## Task
Reproduce the lines below exactly, starting at the one containing "Task: Click the 确定 button in the dialog" and stopping at the final line.

#####

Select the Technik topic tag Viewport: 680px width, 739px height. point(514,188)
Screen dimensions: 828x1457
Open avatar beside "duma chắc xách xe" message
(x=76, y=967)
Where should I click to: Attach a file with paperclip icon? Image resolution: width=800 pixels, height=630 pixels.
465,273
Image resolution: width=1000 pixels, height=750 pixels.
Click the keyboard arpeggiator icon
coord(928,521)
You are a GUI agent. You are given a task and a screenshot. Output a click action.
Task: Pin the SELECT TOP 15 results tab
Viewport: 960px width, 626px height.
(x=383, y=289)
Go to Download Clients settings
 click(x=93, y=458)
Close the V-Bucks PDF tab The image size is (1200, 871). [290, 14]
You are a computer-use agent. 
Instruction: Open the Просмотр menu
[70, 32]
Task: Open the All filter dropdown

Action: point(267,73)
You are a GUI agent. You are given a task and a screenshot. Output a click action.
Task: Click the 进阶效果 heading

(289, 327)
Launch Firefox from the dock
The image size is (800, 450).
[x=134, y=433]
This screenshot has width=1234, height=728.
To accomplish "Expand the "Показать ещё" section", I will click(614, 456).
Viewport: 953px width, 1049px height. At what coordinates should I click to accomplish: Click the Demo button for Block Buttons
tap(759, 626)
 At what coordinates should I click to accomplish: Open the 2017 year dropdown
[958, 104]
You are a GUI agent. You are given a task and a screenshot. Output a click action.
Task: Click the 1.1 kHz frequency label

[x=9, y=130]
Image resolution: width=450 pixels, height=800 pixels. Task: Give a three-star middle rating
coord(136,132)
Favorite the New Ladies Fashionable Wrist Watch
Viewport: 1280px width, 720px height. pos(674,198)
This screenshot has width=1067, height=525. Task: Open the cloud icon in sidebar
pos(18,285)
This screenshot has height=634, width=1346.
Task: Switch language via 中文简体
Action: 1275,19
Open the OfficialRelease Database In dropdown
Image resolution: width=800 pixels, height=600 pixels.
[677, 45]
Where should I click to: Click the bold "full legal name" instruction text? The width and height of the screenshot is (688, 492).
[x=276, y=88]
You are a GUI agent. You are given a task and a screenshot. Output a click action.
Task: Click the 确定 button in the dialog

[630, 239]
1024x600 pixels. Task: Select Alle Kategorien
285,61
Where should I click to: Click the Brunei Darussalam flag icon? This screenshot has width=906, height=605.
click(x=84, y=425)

#####

## Worked solution
Task: Click the 确定 button in the dialog

[630, 239]
1024x600 pixels. Task: Select Alle Kategorien
285,61
Where should I click to: Click the Brunei Darussalam flag icon? This screenshot has width=906, height=605.
click(x=84, y=425)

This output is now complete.